ASSIGNMENT
Pull every line containing "badge" out of the listing below.

RECORD EXCERPTS
>>>>
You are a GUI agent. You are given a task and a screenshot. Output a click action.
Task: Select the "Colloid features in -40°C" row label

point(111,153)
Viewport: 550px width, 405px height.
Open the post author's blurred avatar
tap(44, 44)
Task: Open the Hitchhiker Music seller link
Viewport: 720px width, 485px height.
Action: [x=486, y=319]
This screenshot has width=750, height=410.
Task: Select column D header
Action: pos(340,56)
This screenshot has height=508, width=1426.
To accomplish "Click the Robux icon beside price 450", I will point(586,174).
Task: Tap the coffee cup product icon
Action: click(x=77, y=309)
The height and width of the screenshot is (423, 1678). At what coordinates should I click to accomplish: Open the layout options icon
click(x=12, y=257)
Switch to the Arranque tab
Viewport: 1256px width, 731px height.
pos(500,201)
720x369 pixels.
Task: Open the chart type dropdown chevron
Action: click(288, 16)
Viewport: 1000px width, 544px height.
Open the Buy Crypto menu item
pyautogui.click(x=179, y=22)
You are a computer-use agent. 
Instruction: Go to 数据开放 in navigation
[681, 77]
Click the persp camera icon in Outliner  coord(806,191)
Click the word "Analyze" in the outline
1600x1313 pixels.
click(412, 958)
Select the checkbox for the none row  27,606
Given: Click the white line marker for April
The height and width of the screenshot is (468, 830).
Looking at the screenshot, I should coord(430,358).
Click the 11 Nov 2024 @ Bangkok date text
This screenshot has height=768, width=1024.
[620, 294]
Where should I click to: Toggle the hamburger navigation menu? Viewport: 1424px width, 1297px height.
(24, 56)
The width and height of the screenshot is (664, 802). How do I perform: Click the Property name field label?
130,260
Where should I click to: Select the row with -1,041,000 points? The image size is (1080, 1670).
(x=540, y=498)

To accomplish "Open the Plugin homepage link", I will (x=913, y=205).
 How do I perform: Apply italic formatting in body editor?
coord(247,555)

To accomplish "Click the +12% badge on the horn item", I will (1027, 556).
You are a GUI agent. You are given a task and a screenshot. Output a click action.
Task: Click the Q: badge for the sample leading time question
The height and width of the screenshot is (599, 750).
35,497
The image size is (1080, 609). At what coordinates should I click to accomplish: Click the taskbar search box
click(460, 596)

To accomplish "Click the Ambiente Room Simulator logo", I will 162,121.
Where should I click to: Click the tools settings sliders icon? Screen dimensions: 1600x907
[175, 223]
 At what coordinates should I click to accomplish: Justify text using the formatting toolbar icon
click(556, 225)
<<<<
REPLY TO THE EXERCISE
To accomplish "Click the +12% badge on the horn item", I will (1027, 556).
Task: Click the Q: badge for the sample leading time question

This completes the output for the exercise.